DATA FOR PROCESSING -
--- --- ---

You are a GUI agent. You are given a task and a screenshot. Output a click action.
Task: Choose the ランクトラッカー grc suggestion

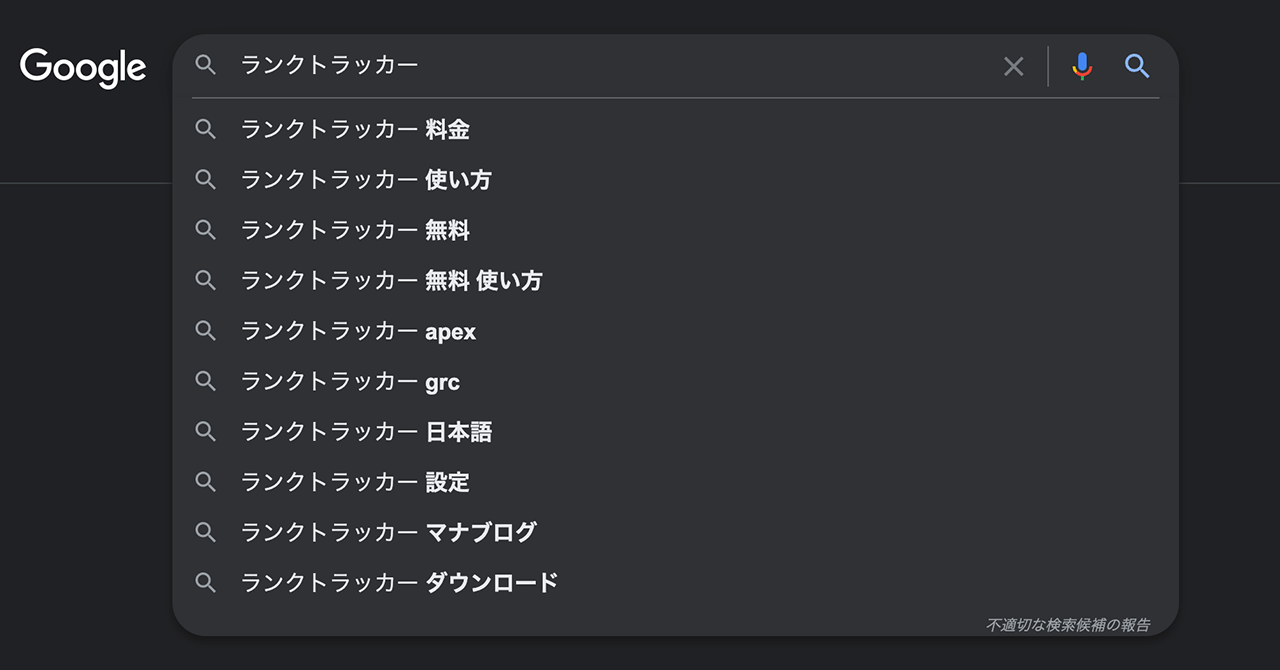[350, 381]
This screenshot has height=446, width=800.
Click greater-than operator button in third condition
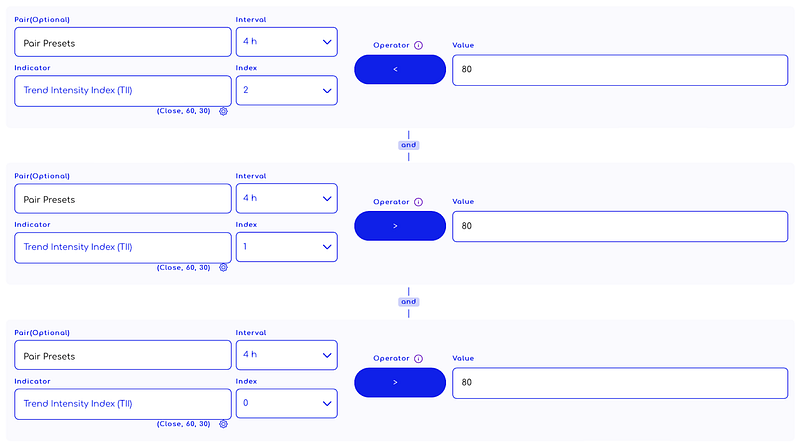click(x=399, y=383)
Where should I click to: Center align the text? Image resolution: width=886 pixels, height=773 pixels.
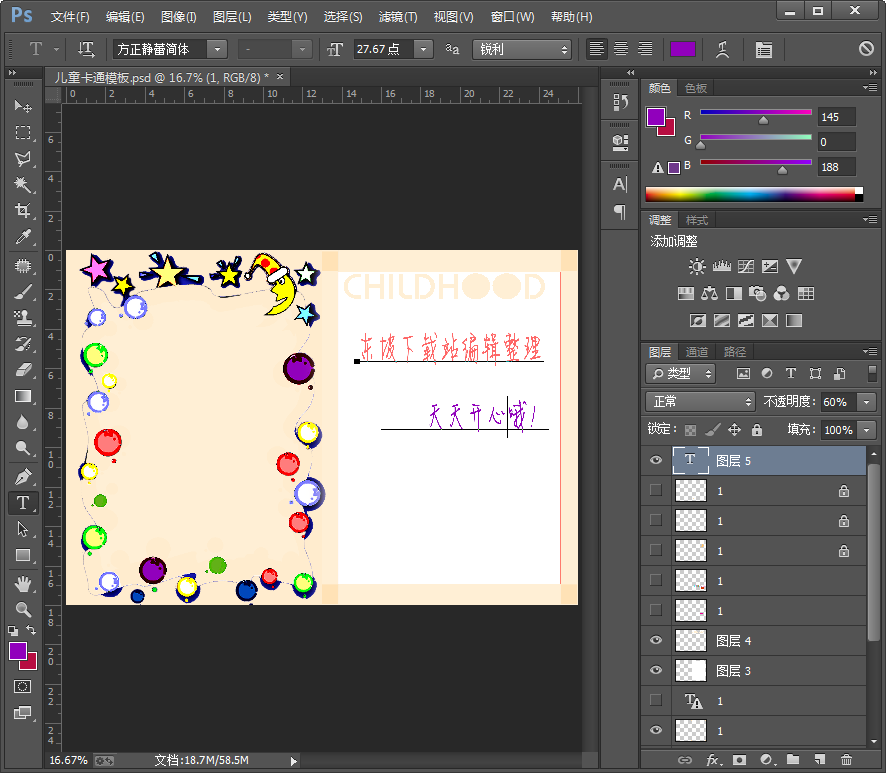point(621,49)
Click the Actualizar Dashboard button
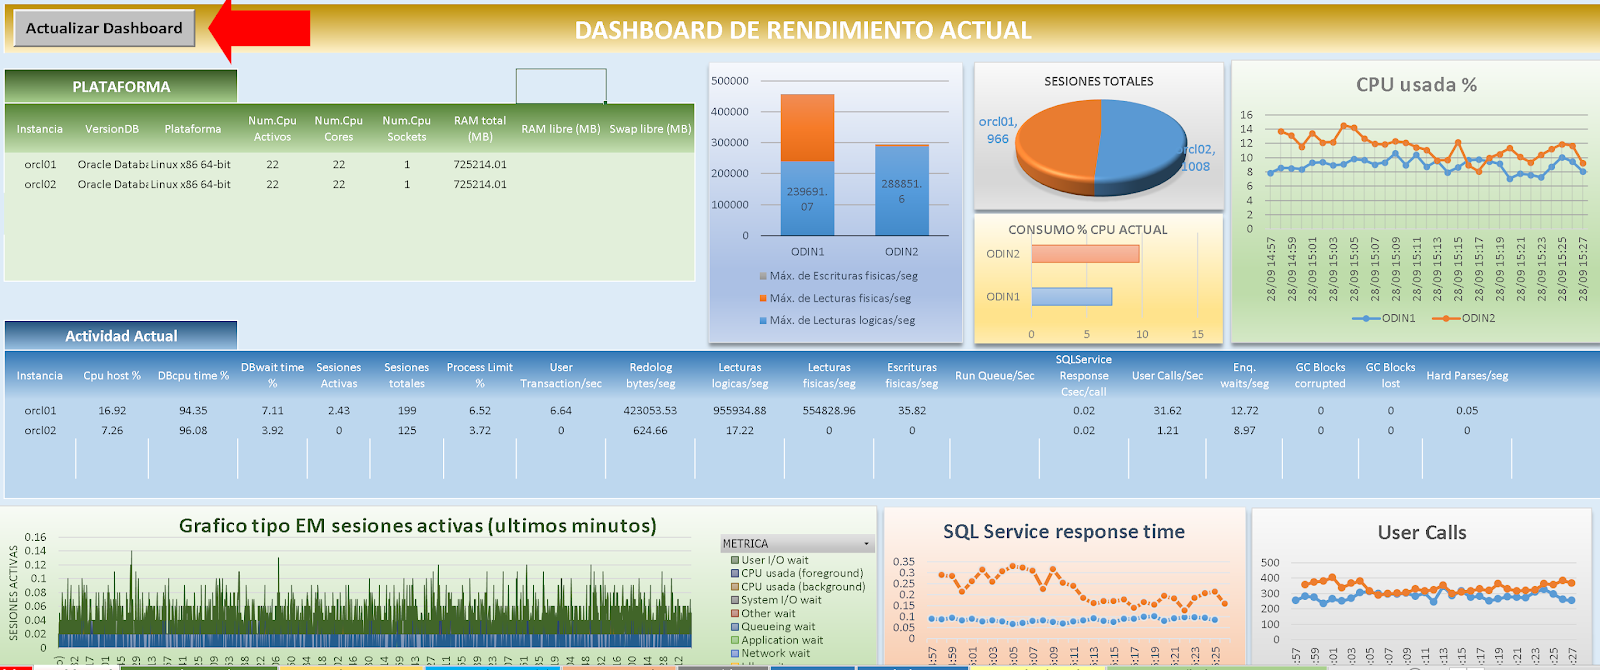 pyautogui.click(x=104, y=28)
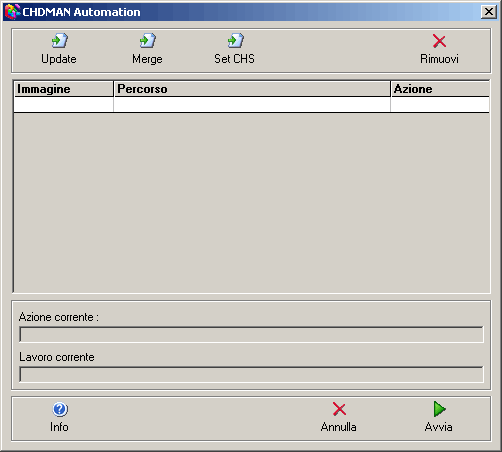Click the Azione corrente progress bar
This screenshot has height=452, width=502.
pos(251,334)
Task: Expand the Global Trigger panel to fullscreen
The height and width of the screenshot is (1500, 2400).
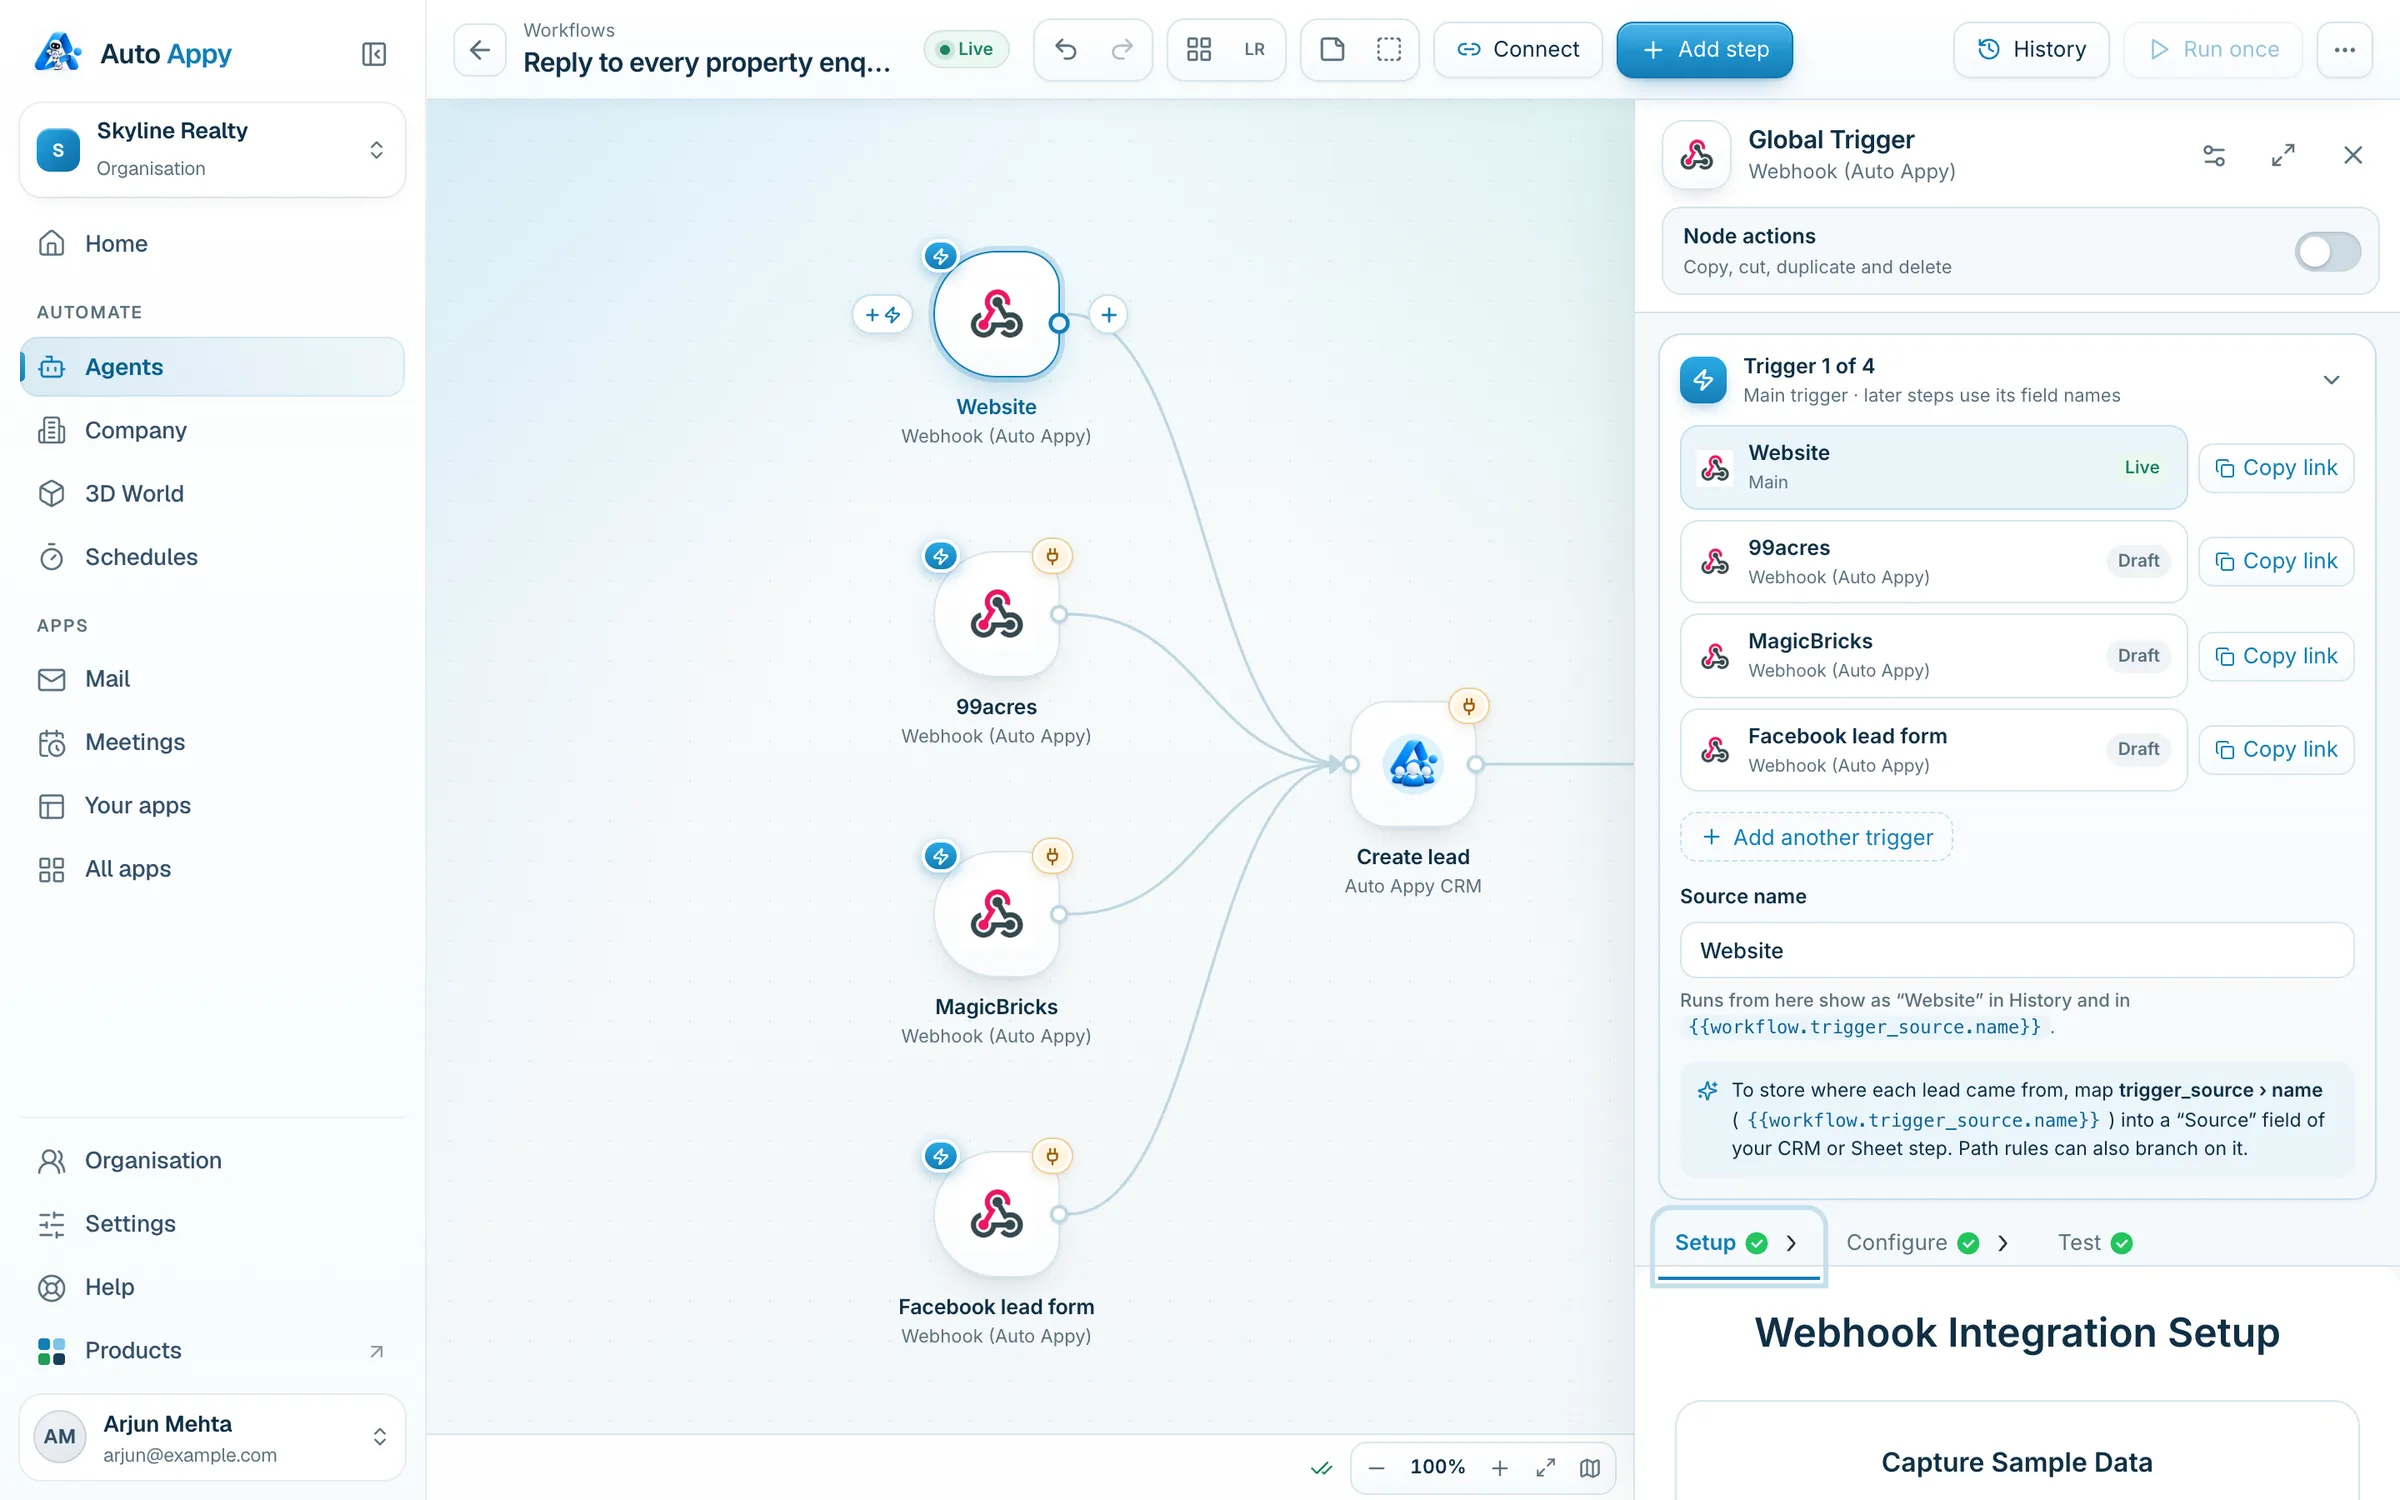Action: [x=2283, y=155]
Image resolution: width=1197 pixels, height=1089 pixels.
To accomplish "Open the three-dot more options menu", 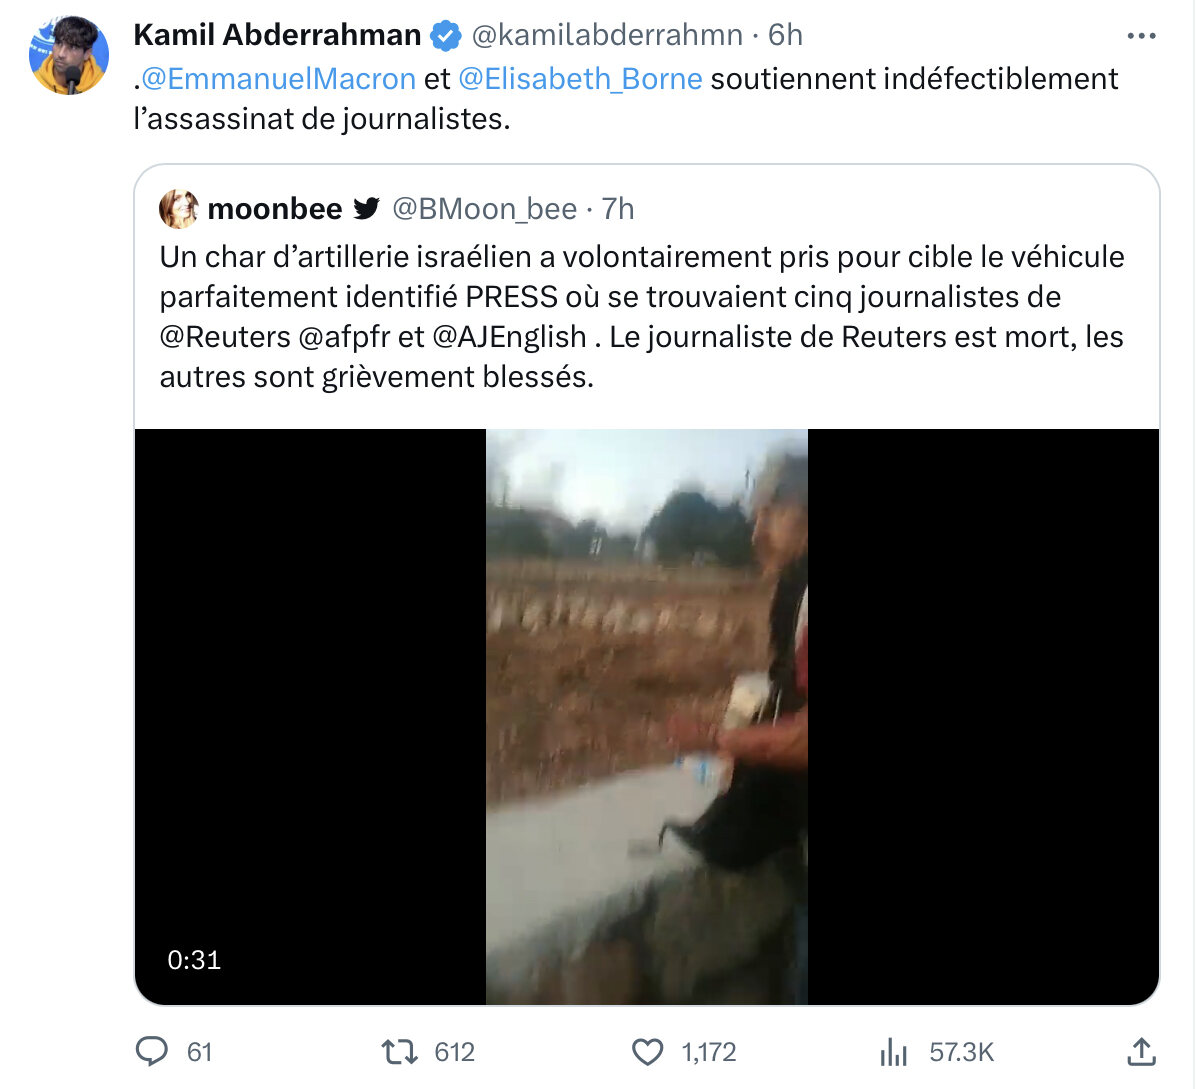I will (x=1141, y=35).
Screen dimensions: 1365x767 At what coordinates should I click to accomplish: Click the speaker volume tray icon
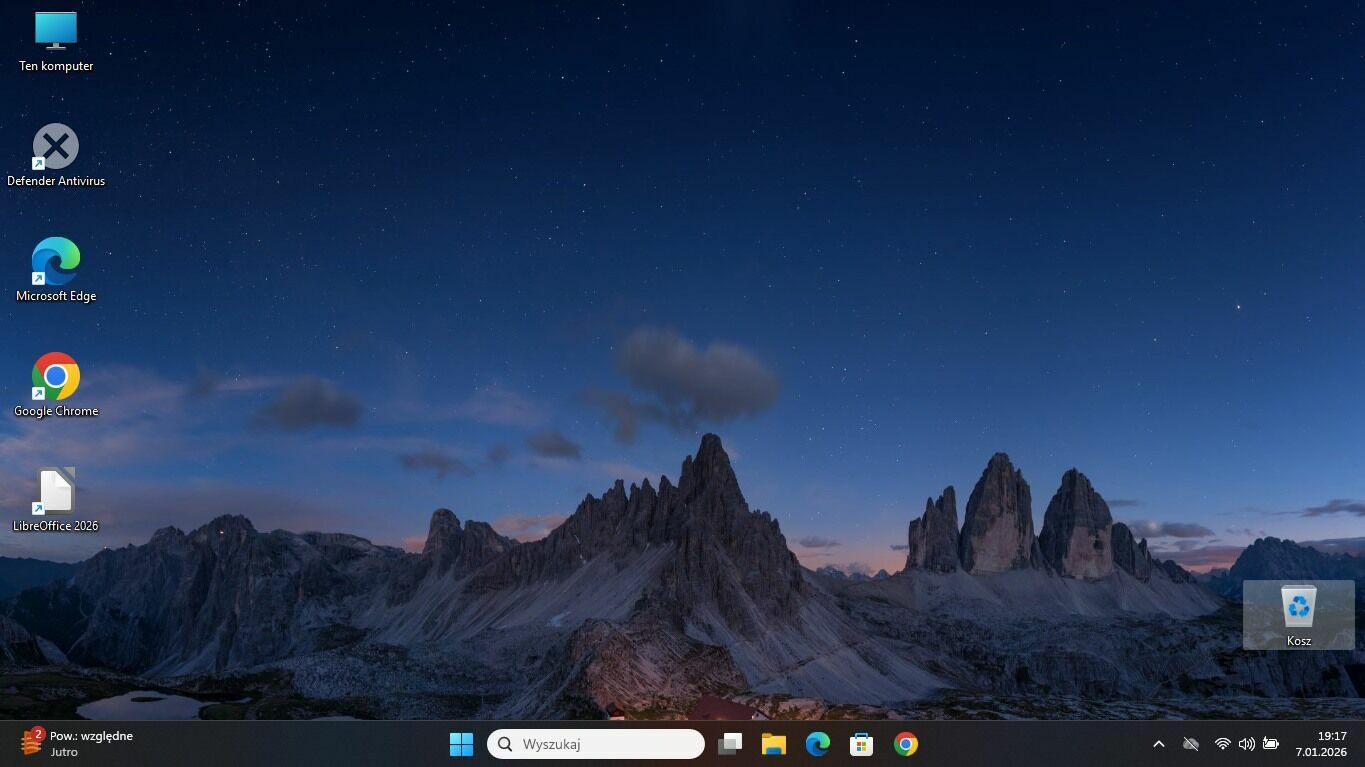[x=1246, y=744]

--- --- ---

WHAT THIS TASK INVOLVES - All lines after and including the one with "Screen dimensions: 1365x767", through the end of the entries above, should be output exactly and by themselves. The pictures are to be left out.

SOLUTION TO THIS EXERCISE -
Screen dimensions: 1365x767 At what coordinates should I click to accomplish: Click the speaker volume tray icon
[x=1246, y=744]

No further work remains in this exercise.